## PROBLEM TO SOLVE
Copy out the data below with every "glass panel" switched to "front panel", changing nothing else.

## STORED DATA

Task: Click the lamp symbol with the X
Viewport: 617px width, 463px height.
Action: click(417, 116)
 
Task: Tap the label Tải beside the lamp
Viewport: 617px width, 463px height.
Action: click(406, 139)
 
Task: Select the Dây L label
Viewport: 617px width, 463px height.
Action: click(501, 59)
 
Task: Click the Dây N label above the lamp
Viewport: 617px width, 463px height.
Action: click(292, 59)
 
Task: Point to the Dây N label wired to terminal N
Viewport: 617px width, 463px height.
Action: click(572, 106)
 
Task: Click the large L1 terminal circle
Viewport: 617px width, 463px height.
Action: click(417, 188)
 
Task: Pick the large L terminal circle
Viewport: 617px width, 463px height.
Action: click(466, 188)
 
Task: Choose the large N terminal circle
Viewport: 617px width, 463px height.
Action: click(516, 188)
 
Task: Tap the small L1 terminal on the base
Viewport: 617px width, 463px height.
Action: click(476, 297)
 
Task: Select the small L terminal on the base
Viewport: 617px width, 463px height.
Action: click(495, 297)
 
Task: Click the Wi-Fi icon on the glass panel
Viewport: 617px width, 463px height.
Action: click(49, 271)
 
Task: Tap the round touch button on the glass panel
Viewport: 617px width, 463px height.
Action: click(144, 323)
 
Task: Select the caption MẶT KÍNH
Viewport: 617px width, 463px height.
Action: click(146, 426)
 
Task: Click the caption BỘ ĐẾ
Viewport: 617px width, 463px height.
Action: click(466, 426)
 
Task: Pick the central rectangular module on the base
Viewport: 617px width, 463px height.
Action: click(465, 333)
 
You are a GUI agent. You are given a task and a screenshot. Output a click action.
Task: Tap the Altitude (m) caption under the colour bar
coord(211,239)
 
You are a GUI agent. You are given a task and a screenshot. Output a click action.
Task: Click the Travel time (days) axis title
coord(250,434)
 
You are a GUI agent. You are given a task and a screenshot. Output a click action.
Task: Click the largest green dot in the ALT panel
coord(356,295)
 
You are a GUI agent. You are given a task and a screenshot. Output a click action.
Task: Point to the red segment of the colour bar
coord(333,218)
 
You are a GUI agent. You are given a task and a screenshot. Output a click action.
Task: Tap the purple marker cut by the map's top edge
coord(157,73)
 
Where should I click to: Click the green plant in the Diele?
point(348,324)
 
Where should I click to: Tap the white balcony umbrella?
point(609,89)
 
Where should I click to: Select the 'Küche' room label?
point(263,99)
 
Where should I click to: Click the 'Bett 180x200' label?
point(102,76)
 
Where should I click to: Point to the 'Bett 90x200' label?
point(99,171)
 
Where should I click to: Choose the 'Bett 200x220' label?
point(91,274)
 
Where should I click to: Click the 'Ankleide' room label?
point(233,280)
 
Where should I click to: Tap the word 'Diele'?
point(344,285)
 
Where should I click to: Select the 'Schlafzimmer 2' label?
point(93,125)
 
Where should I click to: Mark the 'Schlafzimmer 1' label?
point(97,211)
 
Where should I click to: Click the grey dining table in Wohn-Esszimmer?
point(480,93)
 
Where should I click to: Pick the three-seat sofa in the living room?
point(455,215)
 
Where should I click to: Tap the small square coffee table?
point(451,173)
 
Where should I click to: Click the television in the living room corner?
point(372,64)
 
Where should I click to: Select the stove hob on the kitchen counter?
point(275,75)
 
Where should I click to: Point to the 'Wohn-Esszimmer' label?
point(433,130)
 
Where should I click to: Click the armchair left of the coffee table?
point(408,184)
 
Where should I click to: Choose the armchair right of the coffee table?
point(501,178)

## ANSWER IN FULL
Task: Click the lamp symbol with the X
Viewport: 617px width, 463px height.
Action: click(417, 116)
 
Task: Tap the label Tải beside the lamp
Viewport: 617px width, 463px height.
Action: click(406, 139)
 
Task: Select the Dây L label
Viewport: 617px width, 463px height.
Action: click(501, 59)
 
Task: Click the Dây N label above the lamp
Viewport: 617px width, 463px height.
Action: click(292, 59)
 
Task: Point to the Dây N label wired to terminal N
Viewport: 617px width, 463px height.
Action: click(572, 106)
 
Task: Click the large L1 terminal circle
Viewport: 617px width, 463px height.
Action: click(417, 188)
 
Task: Pick the large L terminal circle
Viewport: 617px width, 463px height.
Action: click(466, 188)
 
Task: Choose the large N terminal circle
Viewport: 617px width, 463px height.
Action: click(516, 188)
 
Task: Tap the small L1 terminal on the base
Viewport: 617px width, 463px height.
Action: click(476, 297)
 
Task: Select the small L terminal on the base
Viewport: 617px width, 463px height.
Action: click(495, 297)
 
Task: Click the Wi-Fi icon on the front panel
Viewport: 617px width, 463px height.
Action: click(49, 271)
 
Task: Tap the round touch button on the front panel
Viewport: 617px width, 463px height.
Action: click(144, 323)
 
Task: Select the caption MẶT KÍNH
Viewport: 617px width, 463px height.
Action: click(146, 426)
 
Task: Click the caption BỘ ĐẾ
Viewport: 617px width, 463px height.
Action: click(466, 426)
 
Task: Pick the central rectangular module on the base
Viewport: 617px width, 463px height.
Action: click(465, 333)
 
You are a GUI agent. You are given a task and a screenshot. Output a click action.
Task: Tap the Altitude (m) caption under the colour bar
coord(211,239)
 
You are a GUI agent. You are given a task and a screenshot. Output a click action.
Task: Click the Travel time (days) axis title
coord(250,434)
 
You are a GUI agent. You are given a task and a screenshot. Output a click action.
Task: Click the largest green dot in the ALT panel
coord(356,295)
 
You are a GUI agent. You are given a task and a screenshot. Output a click action.
Task: Point to the red segment of the colour bar
coord(333,218)
 
You are a GUI agent. You are given a task and a screenshot. Output a click action.
Task: Tap the purple marker cut by the map's top edge
coord(157,73)
 
Where should I click to: Click the green plant in the Diele?
point(348,324)
 
Where should I click to: Tap the white balcony umbrella?
point(609,89)
 
Where should I click to: Select the 'Küche' room label?
point(263,99)
 
Where should I click to: Click the 'Bett 180x200' label?
point(102,76)
 
Where should I click to: Point to the 'Bett 90x200' label?
point(99,171)
 
Where should I click to: Choose the 'Bett 200x220' label?
point(91,274)
 
Where should I click to: Click the 'Ankleide' room label?
point(233,280)
 
Where should I click to: Tap the word 'Diele'?
point(344,285)
 
Where should I click to: Select the 'Schlafzimmer 2' label?
point(93,125)
 
Where should I click to: Mark the 'Schlafzimmer 1' label?
point(97,211)
 
Where should I click to: Click the grey dining table in Wohn-Esszimmer?
point(480,93)
 
Where should I click to: Pick the three-seat sofa in the living room?
point(455,215)
 
Where should I click to: Tap the small square coffee table?
point(451,173)
 
Where should I click to: Click the television in the living room corner?
point(372,64)
 
Where should I click to: Select the stove hob on the kitchen counter?
point(275,75)
 
Where should I click to: Point to the 'Wohn-Esszimmer' label?
point(433,130)
 
Where should I click to: Click the armchair left of the coffee table?
point(408,184)
 
Where should I click to: Choose the armchair right of the coffee table?
point(501,178)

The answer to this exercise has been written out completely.